Back in December I wrote a blog entry Remembering Jorge While Forgetting What Binds Us, a commentary how some gay activists ignored, misrepresented or actively denied gender variance in the horrific murder of Jorge Steven López in Puerto Rico. About the case and the reaction from some gay activists, I wrote,
Questions and controversy have abounded as to what Jorge was wearing the night of his murder. Some reports claim the suspected murderer told authorities that Jorge was dressed as a woman. These questions will hopefully be answered during the investigation and trial where we hope Jorge, his family and the queer community in Puerto Rico will see justice done. Respected activists like Pedro Julio Serrano, who has spoken out passionately in the past about transgender inclusion, have gone out of their way to spell out that Jorge was not transgender. I understand that Jorge did not self-identify as transgender, so it would be inappropriate to assign that identity to him, but I believe that his murder, in part, was the result of transphobia. If at the time of his murder he presented in a gender non-conforming manner (dressed in drag, wearing a wig, etc), than this may well be both yet another horrific transphobic crime and a gay bashing.

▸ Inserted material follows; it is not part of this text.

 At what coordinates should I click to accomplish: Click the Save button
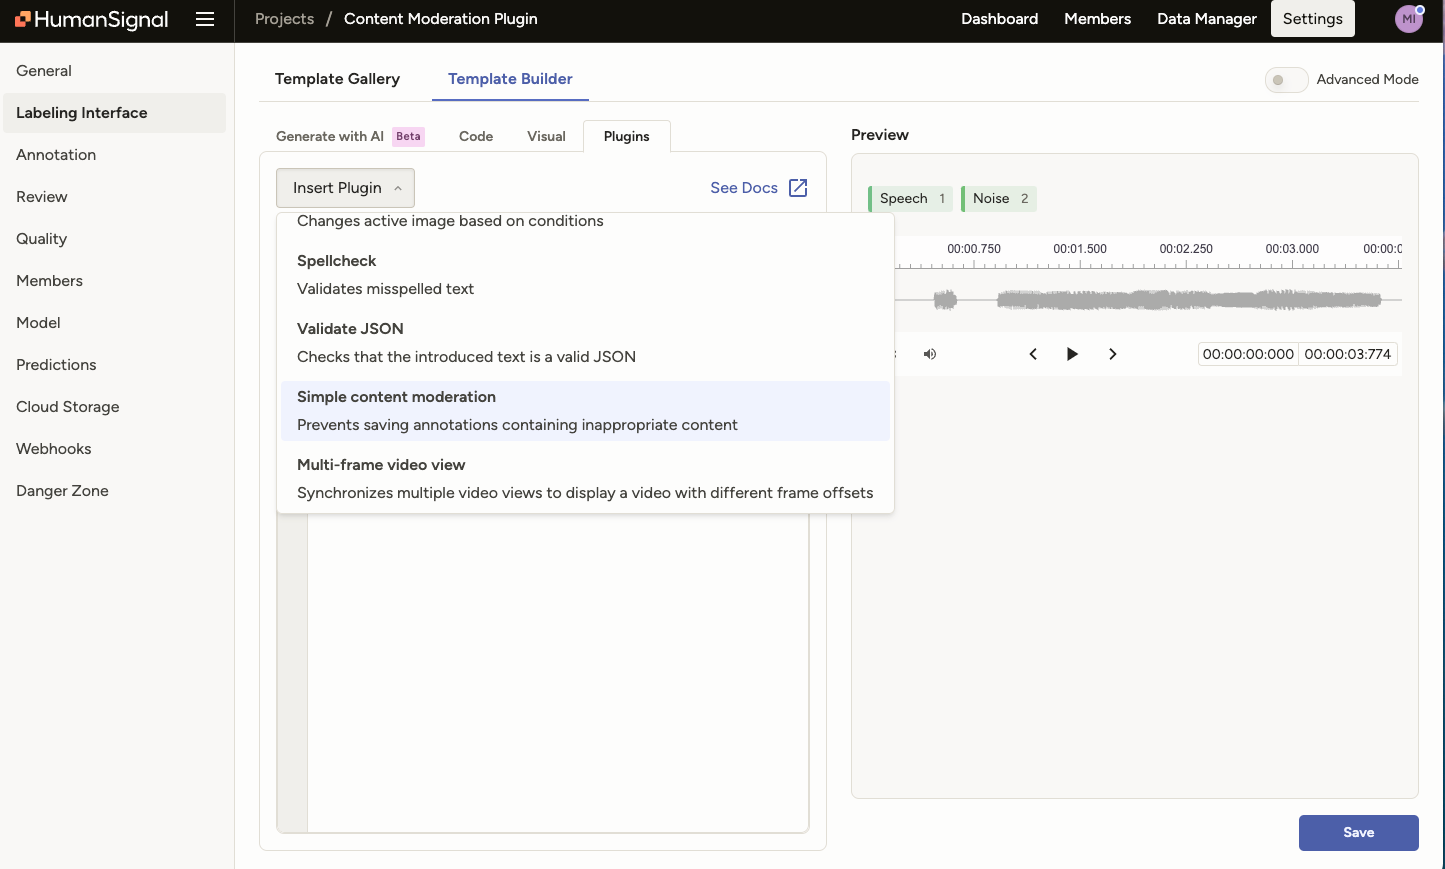pos(1358,832)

Today my friend Abby, a transgender woman living in Arizona reports that Pedro Serrano is once again speaking erasing the role of transphobia in the case. Over at her blog she writes the following:
Pedro Julio Serrano, Communications Manager for The National Gay and Lesbian Task Force, is again doing his best to erase the role of transphobia in the murder of Jorge Steven López Mercado in Puerto Rico last fall. Pedro had this to say in today’s article in EdgeBoston on the run-up to the trial of Jorge’s murderer:
“Jorge Steven’s murder was an eye-opener for a lot of folks on the island and many people who either didn’t think or want to believe that homophobia is pretty much alive and affecting so many people in Puerto Rico,” said Pedro Julio Serrano of the National Gay & Lesbian Task Force. “I have never seen such a wide array of support and tangible solidarity in Puerto Rico.”

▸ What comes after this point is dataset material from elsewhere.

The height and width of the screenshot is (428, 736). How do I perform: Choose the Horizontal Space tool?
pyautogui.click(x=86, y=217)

(All emphasis in the quotes from the article are mine.) Of course, that didn’t stop Pedro or others from invoking the “T” when it serves their purposes:
“The Jorge Steven López Mercado case has allowed LGBT activists and organizations to shed light to a long-time problem of violent crimes for LGBT individuals in Puerto Rico and the overall United States,” said Jorge Cestou, the Chicago-based co-chair of Unid@s, a national Latino LGBT rights organization.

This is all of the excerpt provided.